MMatt Goren
← AI hub
GuideAI Search & AEOAEO & AI Search

Schema & JSON-LD for AI Search: A Practical Setup

The schema types that actually help answer engines extract and cite you, with copy-pasteable JSON-LD, where to put it, and the mistakes that quietly break it.

By Matt Goren · Updated June 25, 2026 · 8 min read

Schema markup is the most under-used lever in AI search, and I think it's because people file it under "technical SEO chore" instead of "telling the machine exactly what to lift." When an answer engine reads your page, it's reconstructing meaning from HTML soup. JSON-LD hands it a clean, labeled summary: this is an article, here's the author, here's the published date, here are the questions and their answers. You're doing the extraction work for the engine, and engines reward content they can parse with confidence.
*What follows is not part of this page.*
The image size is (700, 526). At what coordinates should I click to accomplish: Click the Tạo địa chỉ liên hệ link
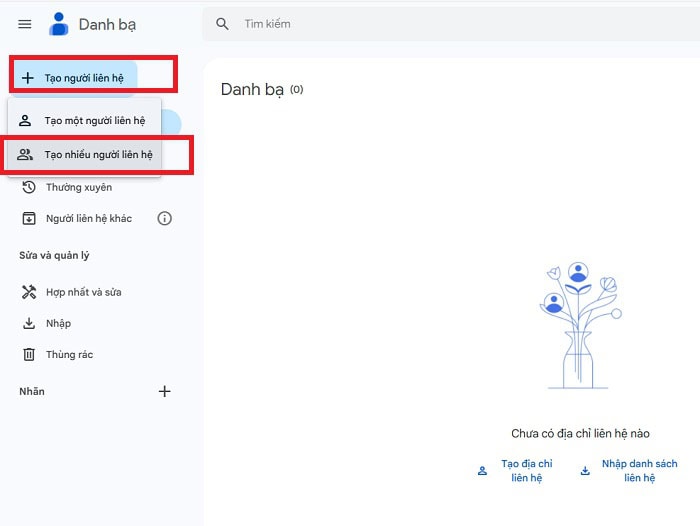(x=526, y=471)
This is a practical setup guide. I'll cover which schema types matter for answer engines, give you copy-pasteable JSON-LD for each, tell you where to put it, and walk through the mistakes that quietly break the whole thing.

1. Why schema helps AI extract and cite

An answer engine has to answer two questions about your page before it can use you: what is this? and can I trust the specifics? Rendered HTML is ambiguous — is that bold line a heading, an author name, or a product title? Schema removes the guesswork by stating it in a structured format the machine reads natively.

That matters for citation in three concrete ways. First, identity: Organization and author markup tell the engine who's behind the claim, which feeds the authority signal that decides whether you're a citable source at all. Second, extraction: FAQPage and HowTo markup pre-package your content into the exact question-answer and step shapes that answer engines emit. Third, disambiguation: dates, types, and entities let the engine resolve "which thing is this" without guessing.

Think of it from the engine's side for a second. It crawls thousands of pages an hour, each one a wall of divs and spans. The pages it can act on confidently are the ones that announce themselves. Schema is your page raising its hand and saying, in a language the parser speaks natively, "I am an article, by this author, answering these specific questions." You're not hoping the engine infers correctly — you're stating it. That shift from inference to declaration is the entire value, and it's why schema punches above its weight relative to how little effort it takes to add.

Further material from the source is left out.